When Thorpe refused to leave the field, Warner finally grunted, “All right, if this is what you want, go out there and give my varsity boys a little tackling practice.” Tossing a football to Thorpe, Warner added, “And believe me, that’s all you’ll be to them.”
Sheinkin writes, “There in front of him was the famous Carlisle School football team, a diverse group of Native Americans from all over the country. There was the team he’d been hearing about, dreaming about, since he was a kid. The players were spread out on the grass, maybe five feet between each man. There was no chance for a runner to get very far. That was the point. This was a tackling exercise.
“Thorpe started forward. The first few defenders got low and grabbed for his legs. Thorpe spun free and continued. Another group dove at him. He lifted his knees high and churned through outstretched arms. Picking up his pace, he faked out the next few tacklers; then, with a bit of open field around him, he turned on the sprinter’s speed and was gone.”
Afterwards, a huge grin on his face, Thorpe tossed Warner the football. “I gave them some good practice, right Pop?”
If you read “Undefeated,” I believe you will have difficulty putting the book down before finishing it, as you read about Thorpe’s four seasons playing football for Pop Warner — while Thorpe also remained on the track team. As summarized by Sheinkin: “Carlisle compiled an almost impossible forty-three wins, against only five losses and two ties. Along the way, they managed to pull football kicking and screaming, out of the Stone Age and into the modern era, putting it on the road to becoming America’s favorite sport … Today many fans have no idea that one of football’s all-time greatest teams was the Carlisle Indians.”
Especially unforgettable was Sheinkin’s description of the Nov. 9, 1912, football game between Carlisle and Army at West Point. Final score: Carlisle 27, Army 6. Although it was a crushing loss for Army, its players, including future President Dwight D. Eisenhower, were good sports about it, surrounding Jim Thorpe and shaking hands with him.
Thorpe won two Olympic gold medals in the 1912 Summer Olympics, one in classic pentathlon, another in decathlon. He would later play professional football, baseball and basketball. But football was his favorite sport.
When Thorpe was on his way with Coach Warner and track star Louis Tewanina to Sweden to represent the United States in the Olympics, the U.S. government did not consider Native Americans to be U.S. citizens. Although regarded as the best athlete in America, Thorpe was legally a ward of the state.
When Thorpe telegraphed the government agent at the Sac and Fox reservation to send him $100 from his account for his trip to Sweden with the Olympic team, the agent refused, suggesting Thorpe quit “gallivanting around the country “and get to work on his land allotment at the reservation. Thankfully, Warner was able to find money in the Carlisle budget to cover travel expenses for himself, Thorpe and Tewanina.
In his book, Sheinkin is highly critical of the U.S. government’s history of discrimination and violence against Native Americans. Government-supported Indian schools like the one at Carlisle were designed to erase Native American cultures.
Although Thorpe faced the world’ best all-around athletes in Stockholm’s Olympic Stadium, he beat them all in the high jump and 110-meter hurdles and finished near the top in everything else.
At the medal ceremony, Sweden’s King Gustav gave Thorpe his gold medals. As he bent forward to place a laurel wreath on Thorpe’s head, Gustav proclaimed, “Sir, you are the greatest athlete in the world.”
I had a good laugh when I read how Thorpe replied. “Thanks, King,” he said.

Records for locating displayed items
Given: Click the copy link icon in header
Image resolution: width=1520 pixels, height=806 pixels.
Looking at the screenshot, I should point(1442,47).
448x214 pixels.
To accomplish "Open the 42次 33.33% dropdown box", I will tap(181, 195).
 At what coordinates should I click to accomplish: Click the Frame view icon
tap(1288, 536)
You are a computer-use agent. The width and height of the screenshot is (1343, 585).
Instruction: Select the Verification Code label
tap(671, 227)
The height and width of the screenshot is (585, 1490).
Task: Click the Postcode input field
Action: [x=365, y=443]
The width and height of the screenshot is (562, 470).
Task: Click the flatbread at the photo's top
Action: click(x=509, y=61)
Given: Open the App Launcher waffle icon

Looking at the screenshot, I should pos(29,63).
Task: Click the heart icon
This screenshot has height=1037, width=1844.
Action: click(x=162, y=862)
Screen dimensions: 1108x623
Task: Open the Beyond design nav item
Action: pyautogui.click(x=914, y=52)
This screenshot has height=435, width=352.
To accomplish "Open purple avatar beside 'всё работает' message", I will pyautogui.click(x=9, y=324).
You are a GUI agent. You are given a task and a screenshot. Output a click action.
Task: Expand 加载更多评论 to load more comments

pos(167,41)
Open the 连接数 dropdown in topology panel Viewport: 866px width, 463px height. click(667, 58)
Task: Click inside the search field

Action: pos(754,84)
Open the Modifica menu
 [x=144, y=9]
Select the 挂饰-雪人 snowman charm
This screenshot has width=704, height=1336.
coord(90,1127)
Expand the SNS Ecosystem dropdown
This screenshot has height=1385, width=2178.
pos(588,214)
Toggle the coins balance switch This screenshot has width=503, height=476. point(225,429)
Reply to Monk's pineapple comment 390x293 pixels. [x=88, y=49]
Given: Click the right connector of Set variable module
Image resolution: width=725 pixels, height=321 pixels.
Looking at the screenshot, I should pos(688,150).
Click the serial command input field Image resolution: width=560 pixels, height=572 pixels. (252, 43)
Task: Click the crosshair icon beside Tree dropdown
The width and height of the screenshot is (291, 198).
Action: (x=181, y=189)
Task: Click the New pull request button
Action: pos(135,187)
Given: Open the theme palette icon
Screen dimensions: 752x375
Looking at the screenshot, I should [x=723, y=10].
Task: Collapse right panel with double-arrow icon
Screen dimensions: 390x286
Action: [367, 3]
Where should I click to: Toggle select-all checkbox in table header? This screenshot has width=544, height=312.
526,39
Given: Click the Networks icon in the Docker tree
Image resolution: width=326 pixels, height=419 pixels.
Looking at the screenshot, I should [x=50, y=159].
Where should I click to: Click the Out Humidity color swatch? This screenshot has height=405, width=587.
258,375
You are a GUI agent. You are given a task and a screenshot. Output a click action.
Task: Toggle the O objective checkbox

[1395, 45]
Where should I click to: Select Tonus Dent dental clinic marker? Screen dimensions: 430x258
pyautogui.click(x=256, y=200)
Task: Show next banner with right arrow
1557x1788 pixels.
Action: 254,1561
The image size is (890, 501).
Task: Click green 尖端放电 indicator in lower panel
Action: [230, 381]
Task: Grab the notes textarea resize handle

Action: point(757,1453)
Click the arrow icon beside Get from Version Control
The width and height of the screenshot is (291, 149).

Objective
Duplicate the passage of the Jim Thorpe excerpt between "Especially unforgettable was" and "his favorite sport.", inclusive.

Solution
Especially unforgettable was Sheinkin’s description of the Nov. 9, 1912, football game between Carlisle and Army at West Point. Final score: Carlisle 27, Army 6. Although it was a crushing loss for Army, its players, including future President Dwight D. Eisenhower, were good sports about it, surrounding Jim Thorpe and shaking hands with him.
Thorpe won two Olympic gold medals in the 1912 Summer Olympics, one in classic pentathlon, another in decathlon. He would later play professional football, baseball and basketball. But football was his favorite sport.